探究了六种螯合剂 (AO、EDTA、CA、IDS、GLDA和MGDA) 对四种细菌 (花土沟游动微菌、多噬香鞘氨醇单胞菌、恶臭假单胞菌和枯草芽孢杆菌枯草亚种) 降解大南湖低阶煤的影响。AO、IDS、GLDA和MGDA这四种螯合剂的添加都能促进四种细菌对大南湖低阶煤的降解。在六种螯合剂中，GLDA对恶臭假单胞菌降解大南湖低阶煤的促进作用最为显著，在最佳工艺条件下，添加3 mM的GLDA能使降解率从39.66%提高到了81.46%，降解时间从14天缩短为2天。在大南湖低阶煤降解过程中，添加的螯合剂与金属离子结合，破坏煤中的配位键，碱性物质和四种细菌分泌的其它活性物质主要作用于羧基和醚键等。因此，螯合剂的加入使其能够与微生物分泌的其它活性物质协同降解大南湖低阶煤，极大提高降解率和缩短降解时间。

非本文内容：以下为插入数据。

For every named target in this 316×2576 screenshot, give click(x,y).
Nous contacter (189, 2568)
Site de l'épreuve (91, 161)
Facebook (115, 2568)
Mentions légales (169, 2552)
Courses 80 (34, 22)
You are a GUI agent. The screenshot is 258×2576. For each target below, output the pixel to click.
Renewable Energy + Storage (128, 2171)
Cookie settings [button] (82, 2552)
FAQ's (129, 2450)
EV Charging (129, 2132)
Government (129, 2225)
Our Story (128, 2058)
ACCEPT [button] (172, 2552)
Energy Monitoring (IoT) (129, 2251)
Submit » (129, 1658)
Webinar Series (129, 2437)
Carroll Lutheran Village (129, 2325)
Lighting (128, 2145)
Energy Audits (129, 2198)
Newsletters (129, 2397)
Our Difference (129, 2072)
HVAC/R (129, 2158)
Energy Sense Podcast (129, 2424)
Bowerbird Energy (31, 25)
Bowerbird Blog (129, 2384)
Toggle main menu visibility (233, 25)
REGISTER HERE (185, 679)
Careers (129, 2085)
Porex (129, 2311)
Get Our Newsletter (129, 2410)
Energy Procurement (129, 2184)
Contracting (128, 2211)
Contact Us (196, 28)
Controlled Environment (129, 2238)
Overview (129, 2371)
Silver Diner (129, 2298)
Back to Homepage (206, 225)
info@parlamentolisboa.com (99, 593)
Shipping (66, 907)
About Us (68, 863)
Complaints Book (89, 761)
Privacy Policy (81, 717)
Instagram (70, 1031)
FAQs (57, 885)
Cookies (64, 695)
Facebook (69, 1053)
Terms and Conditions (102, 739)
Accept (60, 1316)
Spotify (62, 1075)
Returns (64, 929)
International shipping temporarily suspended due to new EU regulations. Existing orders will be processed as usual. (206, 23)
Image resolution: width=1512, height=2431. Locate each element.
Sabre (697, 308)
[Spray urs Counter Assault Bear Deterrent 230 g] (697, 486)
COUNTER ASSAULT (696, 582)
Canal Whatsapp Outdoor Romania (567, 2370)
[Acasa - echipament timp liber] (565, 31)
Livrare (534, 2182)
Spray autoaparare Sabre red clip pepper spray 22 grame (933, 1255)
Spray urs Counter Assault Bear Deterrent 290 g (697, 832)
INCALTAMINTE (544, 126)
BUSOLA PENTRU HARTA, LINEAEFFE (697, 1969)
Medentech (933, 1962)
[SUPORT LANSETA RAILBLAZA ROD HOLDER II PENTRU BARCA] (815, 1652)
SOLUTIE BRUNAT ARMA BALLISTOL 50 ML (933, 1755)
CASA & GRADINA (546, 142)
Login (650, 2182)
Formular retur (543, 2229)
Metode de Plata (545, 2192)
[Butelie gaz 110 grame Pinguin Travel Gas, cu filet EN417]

(3) 利用代谢组学方法研究优势细菌花土沟游动微菌对大南湖低阶煤的降解机理

花土沟游动微菌所分泌的代谢产物是降解大南湖低阶煤的主要物质。采用代谢组学方法对添加大南湖低阶煤后的花土沟游动微菌的代谢产物进行了鉴定。结果表明，与花土沟游动微菌的代谢产物相比，共鉴定出43种上调和38种下调的代谢产物。发现花土沟游动微菌分泌的6种目标代谢产物，即碱性物质 (氨、酪胺、N-(5-氨基戊基)乙酰胺、L-左旋肉碱、甜菜碱) 和螯合剂 (柠檬酸盐) 对大南湖低阶煤具有降解特性。因此，花土沟游动微菌对大南湖低阶煤的降解过程中存在碱降解途径和螯合剂降解途径。这6种目标代谢产物作用于大南湖低阶煤中的酯键、醚键和配位键，将大南湖低阶煤的大分子结构解聚为醇、醛和酮等液体有机分子。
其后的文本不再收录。